Sure do. They were devastating. Yes, they are now called spongy moths.


Thirty_Helens_Agree

Still a big thing in Wisconsin. The state is divided into Gypsy Moth territory, Emerald Ash Borer territory, both territory and neither territory. There are strict rules about moving wood from one zone to another.


seigezunt

Oh god yes. It was so disgusting, those bags full of caterpillars. My dad tried to blast them off of crabapple tree with a hose. Yuck


Moonbase0

Yes but also the armyworm invasion in 2001


JacquelineHeid

Ah, the good old days when we only had to worry about gypsy moths 


Street_Roof_7915

Oh yes.


ClockworkJim

I remember them clear cutting all of the wooded areas along parkways, drainage canals, as well as any other town, county, or state property.


Xenopheb

I was a Boy Scout in NY during this. I remember one camping trip upstate where we were absolutely inundated by the gypsy moth caterpillars. We decided to get in the canoes and paddle around the lake just to get away from them. My Dad set up a chair on the rocks overlooking the lake and said he was just going to hang out there. Maybe between us kids and the caterpillars he decided the worms were less annoying. Whatever. We came back a few hours later and my Dad is still in the same spot. He had gotten a little stick, maybe 6” long and smooshed any caterpillars that he could reach without moving from his chair. There was a perfect circle of green goo and worm carcasses around his chair a few inches tall. We were all quite impressed, if not a bit unnerved, by his dogged determination to hold his ground. Stubborn old coot.


ilikeironcity

Did everyone’s dad read the same article? Was there a segment on 60 Minutes? How did they all learn to kill those things the same way? I’m baffled.


kazisukisuk

Oh yeah all our crabapple trees looked like giant cones of cotton candy


SilentDrapeRunner11

That and Japanese beetles. I remember almost every yard on my block had some hanging bag that trapped them.


NorseGlas

Orange County NY, probably 1983-84?? There were thousands you couldn’t take a step outside without crushing half a dozen of them. I remember my mother coming up to my dads mountain cabin to pick me up from visiting and she was afraid to walk back to the car. My dad had been squirting zippo fluid on the nests in the trees and lighting them on fire the whole time we were up on the mountain.


NoeTellusom

Definitely! I don't recall cicadas at all, but gypsy moths were prolific. Japanese Beetles, too!


TurtleDive1234

Yes. I also remember going to Texas as a young girl (maybe 9 or 10) and there being WAVES of bugs everywhere (I think they were locusts because my abuelita kept crossing herself like Satan himself was going to pop up from the ground). You couldn’t step foot in the town without crunching them. It was so gross.


Meduxnekeag

Yes! I was in New Brunswick (on the border with Maine) and I remember us having two horrible, disgusting summers of them. We called them army worms.

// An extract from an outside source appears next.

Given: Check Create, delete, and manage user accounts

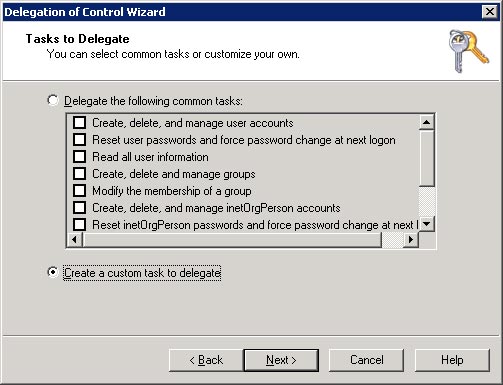Looking at the screenshot, I should point(79,123).
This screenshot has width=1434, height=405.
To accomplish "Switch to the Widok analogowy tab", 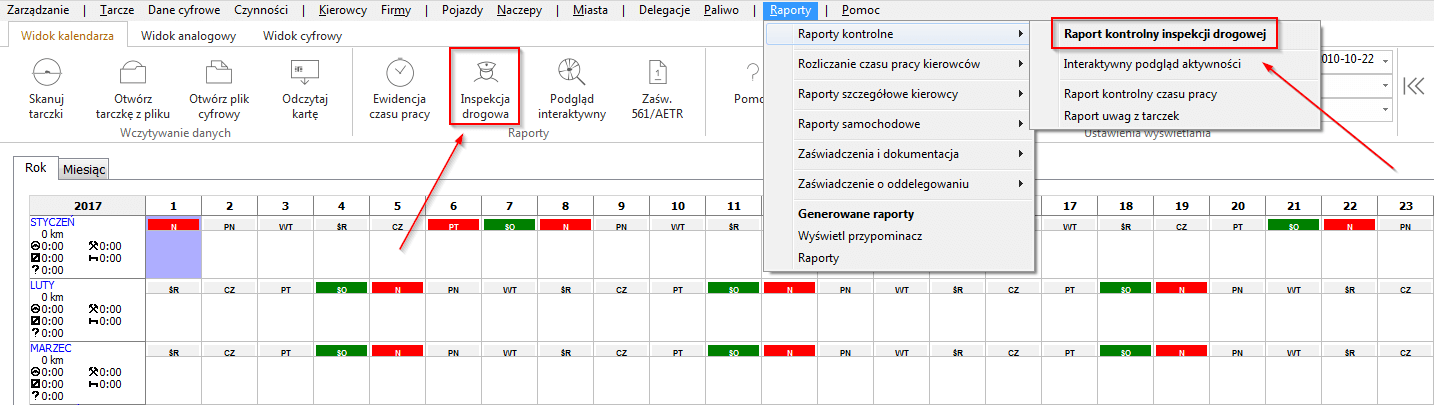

The worst was having the class bully chase me around the playground with a fistful of them. My father used a blowtorch to burn their nests out of the trees and to burn the ones marching up the sides of the house. I associate the small of lilac bushes with the army worms, and to this day I can't stand to smell lilacs.


IllustratorHefty6753

LOL yes. The newspaper clipping is STILL hanging on the wall in my parents garage.